**WORK INSTRUCTION 1:** In the passage about the Kumi projects below, what does the harvest from the fields provide?
**WORK INSTRUCTION 2:** From the passage about the Kumi projects below, list everything that the exchange services are said to provide.

**DOCUMENT PASSAGE:**
+-------+

All projects that we set up at Kumi reinforce each other and the environment. The choice to lend our helping hand, especially in Uganda, is because we were touched by the history of the country and the total devastation that various regimes left behind. The country is under construction and we are happy to contribute to that.
Self-reliance is of great importance here and one of the main core values of our Foundation. Everything is connected, also at the Kumi Hospital Agro Park.
Where the livestock provides milk, the milk provides dairy. Where the fields are used for crops, the harvest provides food for humans and animals. The exchange services thus created provide employment, income and opportunities for the next generation. Collaboration contributes to the community at all times. By being present in the middle of that community, we identify what is needed and where progress can be made.
Thinking along, sympathize and participate.
You can find more information per project on this website. And for those who find it interesting, down below is a bit of background information about this beautiful country, full of culture and colorful people with a history.

+-------+

**DATA BELOW:**
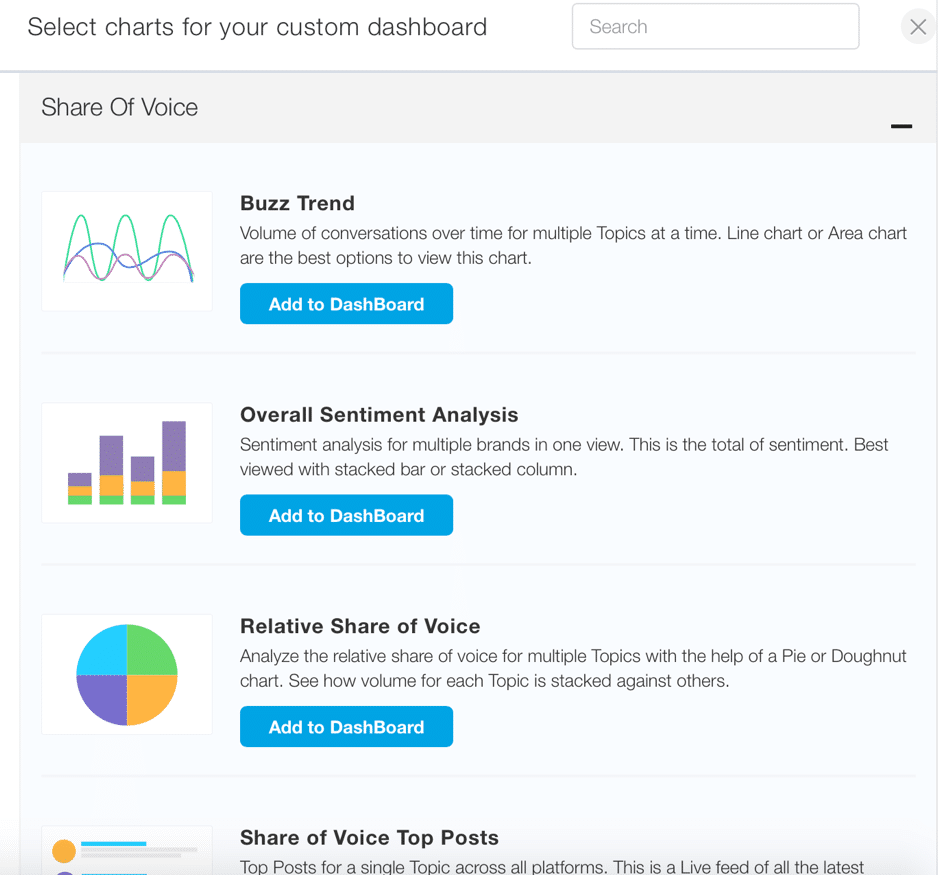Screen dimensions: 938x875
Task: Click the tallest purple bar in sentiment icon
Action: (174, 446)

+-------+

**YOUR RESPONSE 1:** Food for humans and animals.

**YOUR RESPONSE 2:** Employment, income, and opportunities for the next generation.